# Text excerpt:
Senate Bill 965 amended article 2.122 of the Code of Criminal Procedure by adding subsection (d), which reads:
A commissioned law enforcement officer of the National Park Service is not a peace officer under the laws of this state, except that the officer has the powers of arrest, search, and seizure as to any offense under the laws of this state committed within the boundaries of a national park or national recreation area. In this subsection, "national park or national recreation area" means a national park or national recreation area included in the National Park System as defined by 16 U.S.C. Section 1c(a).
Tex. Code Crim. Proc. Ann. art. 2.122(d) (Vernon Supp. 2000) (emphasis added).
A question arises as to the applicability of this definition because, while 16 U.S.C. Section 1c(a) is itself a "catch-all" provision including in its scope all units of the National Park System, the terms "national park" and "national recreation area" are but two of the multiple designations used by the Park System and do not themselves have the same inclusive effect. Accordingly, the scope of the grant of authority appears ambiguous.
As its author, you explained the intent of this legislation at a public hearing before the Senate Criminal Justice Committee on April 14, 1999:
A new national park in Cameron County, which is located in the southern tip of Texas, is being developed, and unfortunately the park's grounds are frequented by people intent on drinking and loitering. Although rangers of the National Park Service are on duty to protect the park, they are not on the list of approved law enforcement officials with powers of arrest in Texas. This legislation would add commissioned rangers of the National Park Service to the approved list of federal agents with powers of arrest, search, and seizure. We do have a committee amendment to consider that would confine those powers to within the park areas. The amendment would address what the committee substitute would do-which would be to confine those powers within the park area and not outside.
Hearings on Tex. S.B. 965 Before the Senate Comm. on Crim. Justice, 76th Leg., R.S. (Apr. 14, 1999) (statement of Senator Eddie Lucio, Jr.) (audio tape available from Senate Staff Services).
The digest contained in the various bill analyses of Senate Bill 965 is to the same effect as your testimony:
Currently, certain federal criminal investigators have powers of arrest and powers of search and seizure as to felony offenses only under the laws of the State of Texas. The list of law enforcement authorities includes a variety of United States agencies with jurisdiction in Texas. This bill would add commissioned law enforcement officers of the National Park Service to the approved list of federal agents with powers of arrest and search and seizures.
Senate Comm. on Crim. Justice, Bill Analysis, Tex. Comm. Substitute S.B. 965, 76th Leg., R.S. (1999).

# Exercise a:
Format the rows as a Markdown table with the columns "Number" and "Line". Include everything from the row containing "The image size is (1920, 1080)." through the last row, leaving out blank lines.

# Input rows:
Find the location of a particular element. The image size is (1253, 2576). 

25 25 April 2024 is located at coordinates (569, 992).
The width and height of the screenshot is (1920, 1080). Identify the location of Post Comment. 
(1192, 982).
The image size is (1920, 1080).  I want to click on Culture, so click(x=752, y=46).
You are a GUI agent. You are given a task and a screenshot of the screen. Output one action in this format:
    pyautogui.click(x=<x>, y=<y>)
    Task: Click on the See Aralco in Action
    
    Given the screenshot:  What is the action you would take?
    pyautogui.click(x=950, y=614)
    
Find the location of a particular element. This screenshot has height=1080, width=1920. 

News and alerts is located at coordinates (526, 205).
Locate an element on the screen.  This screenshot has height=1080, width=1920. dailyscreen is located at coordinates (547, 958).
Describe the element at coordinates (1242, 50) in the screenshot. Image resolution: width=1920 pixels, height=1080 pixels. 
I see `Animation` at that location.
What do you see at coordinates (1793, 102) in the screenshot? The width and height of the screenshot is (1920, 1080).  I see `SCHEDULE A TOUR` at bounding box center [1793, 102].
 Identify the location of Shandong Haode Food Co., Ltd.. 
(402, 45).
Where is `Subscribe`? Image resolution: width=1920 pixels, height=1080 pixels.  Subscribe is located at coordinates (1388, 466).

# Exercise b:
Translate this sentence from the text on Senate Bill 965 into Spanish: "Accordingly, the scope of the grant of authority appears ambiguous."

# Task solution a:
| Number | Line |
|---|---|
| 1 | The image size is (1920, 1080).  I want to click on Culture, so click(x=752, y=46). |
| 2 | You are a GUI agent. You are given a task and a screenshot of the screen. Output one action in this format: |
| 3 |     pyautogui.click(x=<x>, y=<y>) |
| 4 |     Task: Click on the See Aralco in Action |
| 5 |     Given the screenshot:  What is the action you would take? |
| 6 |     pyautogui.click(x=950, y=614) |
| 7 | Find the location of a particular element. This screenshot has height=1080, width=1920.  |
| 8 | News and alerts is located at coordinates (526, 205). |
| 9 | Locate an element on the screen.  This screenshot has height=1080, width=1920. dailyscreen is located at coordinates (547, 958). |
| 10 | Describe the element at coordinates (1242, 50) in the screenshot. Image resolution: width=1920 pixels, height=1080 pixels.  |
| 11 | I see `Animation` at that location. |
| 12 | What do you see at coordinates (1793, 102) in the screenshot? The width and height of the screenshot is (1920, 1080).  I see `SCHEDULE A TOUR` at bounding box center [1793, 102]. |
| 13 |  Identify the location of Shandong Haode Food Co., Ltd..  |
| 14 | (402, 45). |
| 15 | Where is `Subscribe`? Image resolution: width=1920 pixels, height=1080 pixels.  Subscribe is located at coordinates (1388, 466). |

# Task solution b:
Por consiguiente, el alcance de la concesión de facultades parece ambiguo.